The case for the influence of vitamin D on health, including cancer prevention, is increasingly compelling. While some are calling for increases in the Tolerable Upper Intake Level, fortification, and dietary supplementation, questions regarding dose and individual response variability continue to merit attention. Colorectal cancer risk reduction with adequate vitamin D status is well documented. Protection has also been observed for cancer at all sites, skin, prostate, and breast.

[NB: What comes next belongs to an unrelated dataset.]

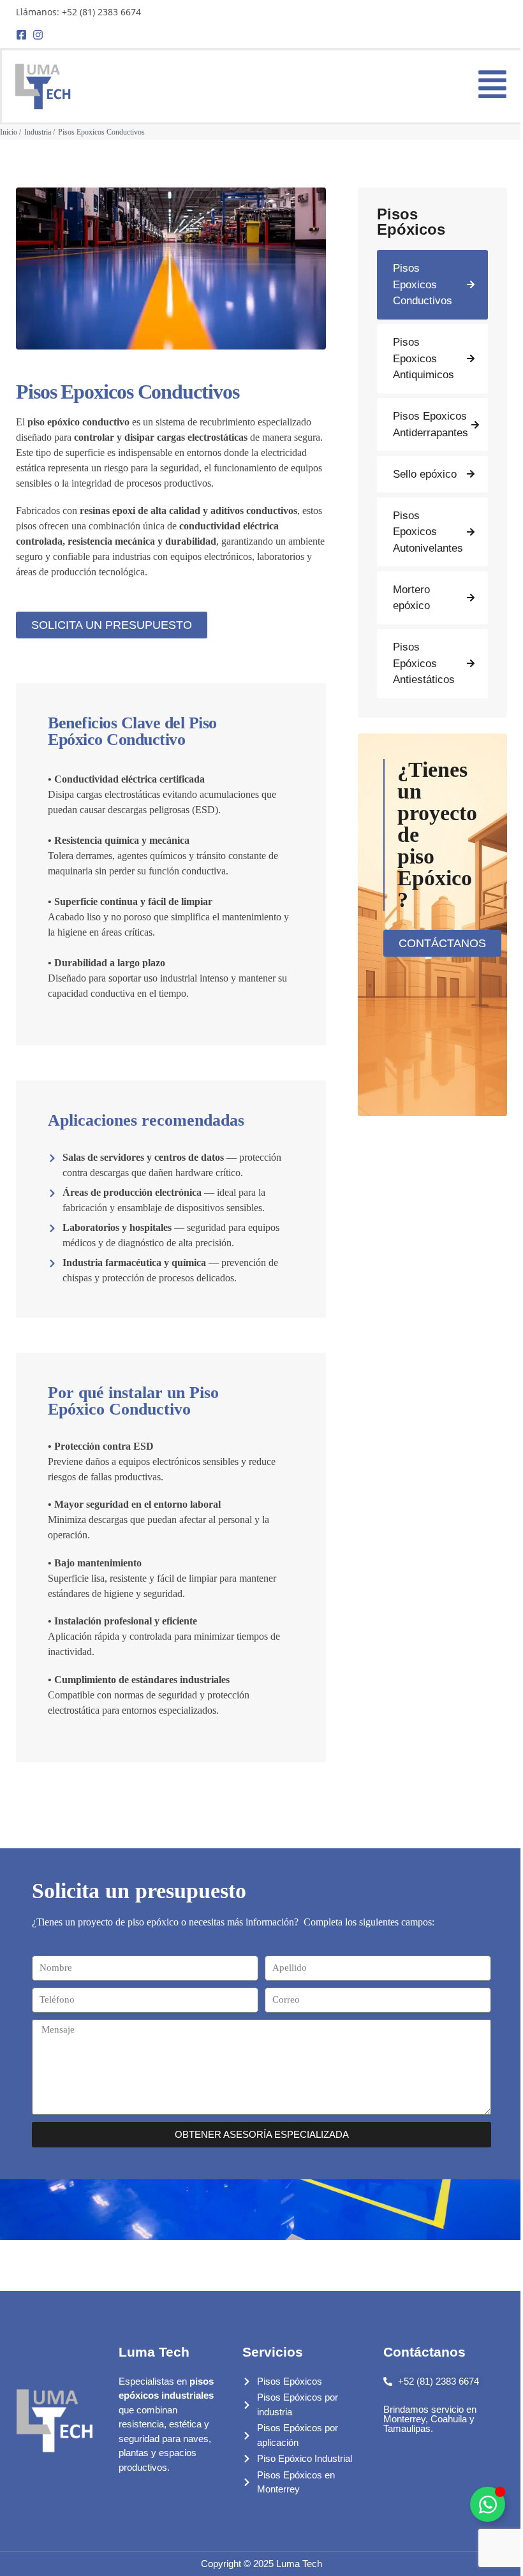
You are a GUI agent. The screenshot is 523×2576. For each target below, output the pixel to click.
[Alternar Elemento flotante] (487, 2504)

At the same time, some individuals may be adversely affected by elevated 25(OH)D concentrations with respect to risk of cancers of the prostate, breast, pancreas, and esophagus,
and in some cases a U- or J-shaped association has been suggested.
Future research should seek to clarify if and for whom there may be an increased risk for cancer at particular sites with high 25(OH)D concentrations, and the concentrations at which risk increases. Fundamentally, prospective longitudinal studies of these relationships are warranted.
The health status, life stage, adiposity, estrogen exposure, and nutritional status of study participants should be taken into account. Continued investigation is necessary to ensure that vitamin D recommendations are appropriately targeted to individuals who stand to benefit most, while protecting vulnerable subgroups from risk of overexposure.